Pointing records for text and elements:
▬▬▬
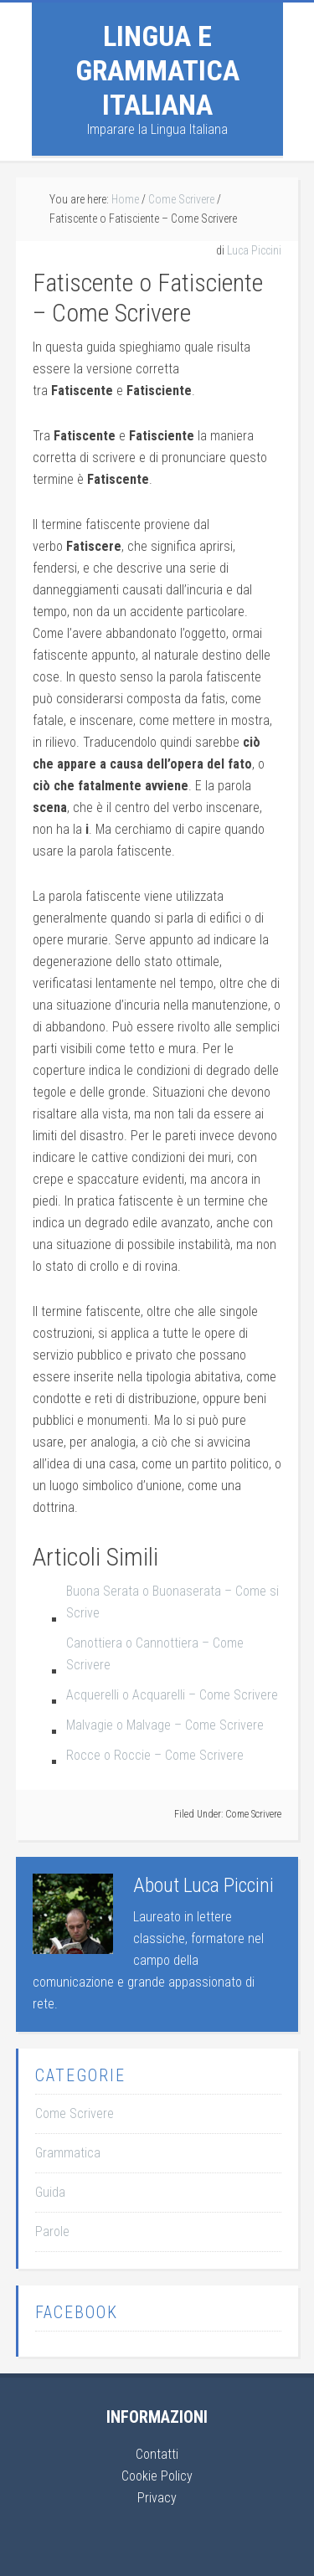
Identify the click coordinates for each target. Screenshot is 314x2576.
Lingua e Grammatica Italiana (157, 70)
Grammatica (67, 2153)
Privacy (157, 2498)
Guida (50, 2192)
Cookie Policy (157, 2476)
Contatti (157, 2454)
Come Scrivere (253, 1814)
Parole (52, 2231)
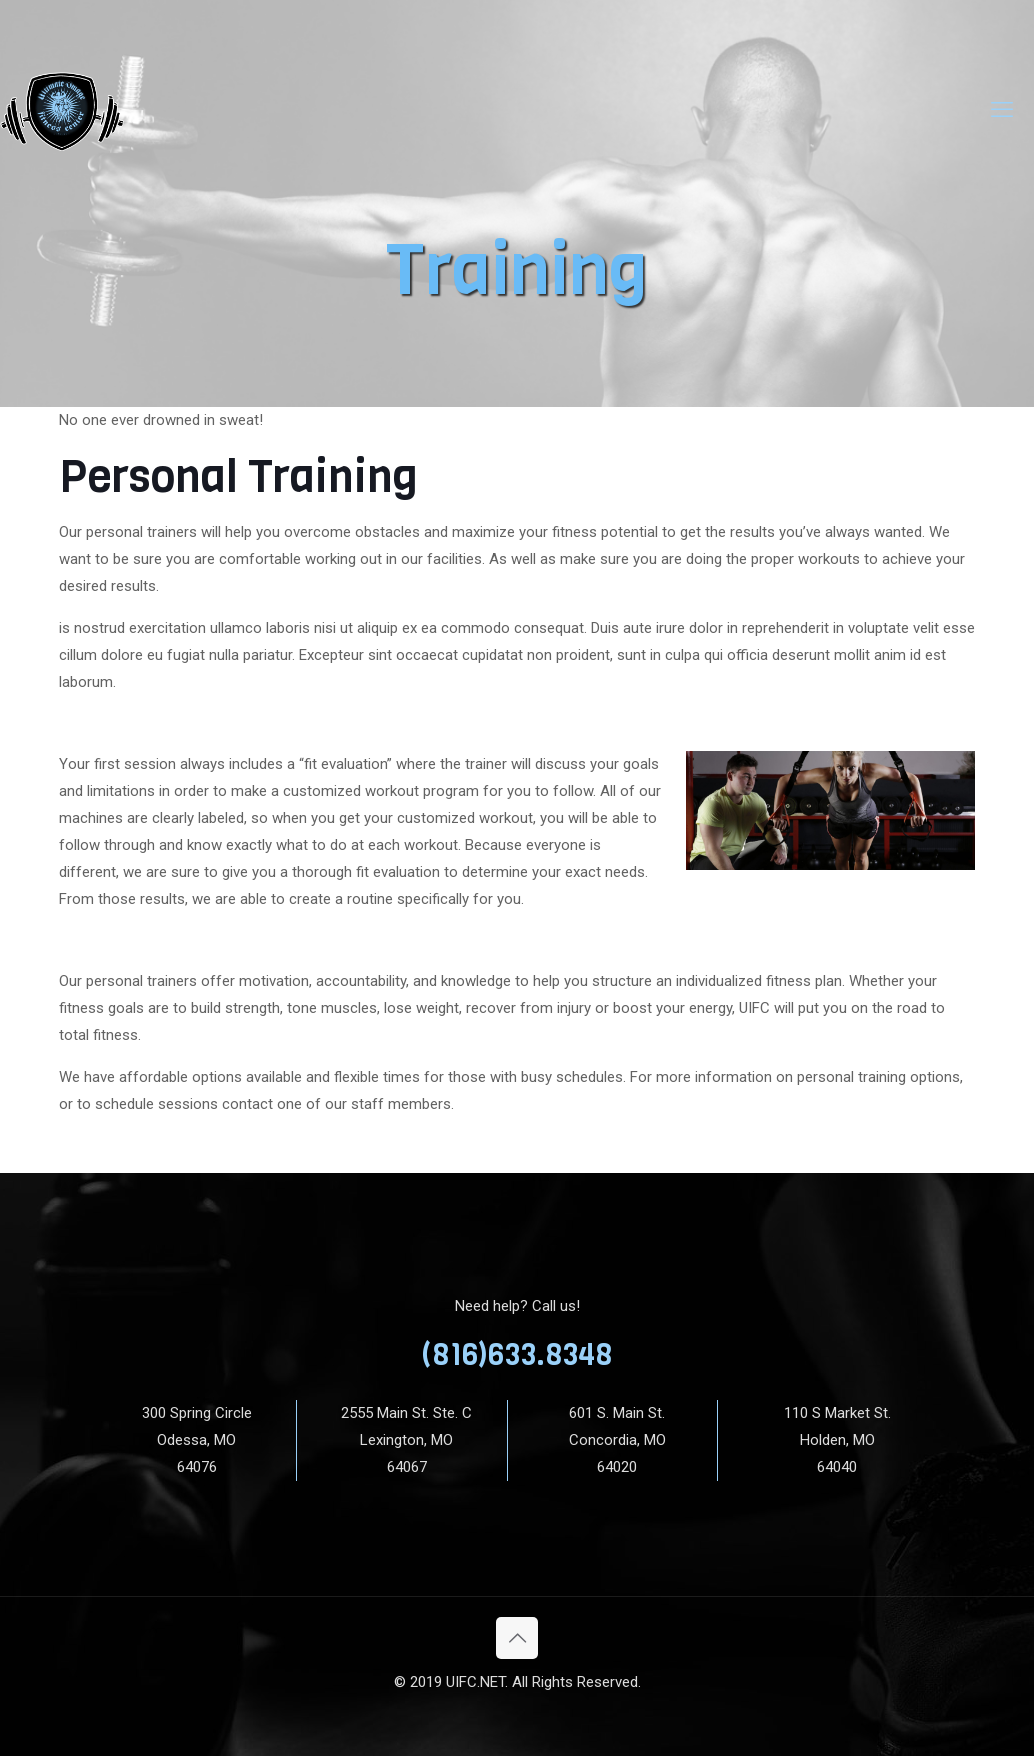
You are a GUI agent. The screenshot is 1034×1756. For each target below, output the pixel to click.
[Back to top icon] (517, 1638)
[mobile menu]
▬▬▬
#### [Given problem]
Rewrite the lines above as a numbered list, leaving out blank lines and the pictures.

#### [Exercise answer]
1. Identify the click coordinates for each target. Screenshot is 314x2576.
2. Lingua e Grammatica Italiana (157, 70)
3. Grammatica (67, 2153)
4. Privacy (157, 2498)
5. Guida (50, 2192)
6. Cookie Policy (157, 2476)
7. Contatti (157, 2454)
8. Come Scrivere (253, 1814)
9. Parole (52, 2231)
10. You are a GUI agent. The screenshot is 1034×1756. For each target below, output the pixel to click.
11. [Back to top icon] (517, 1638)
12. [mobile menu]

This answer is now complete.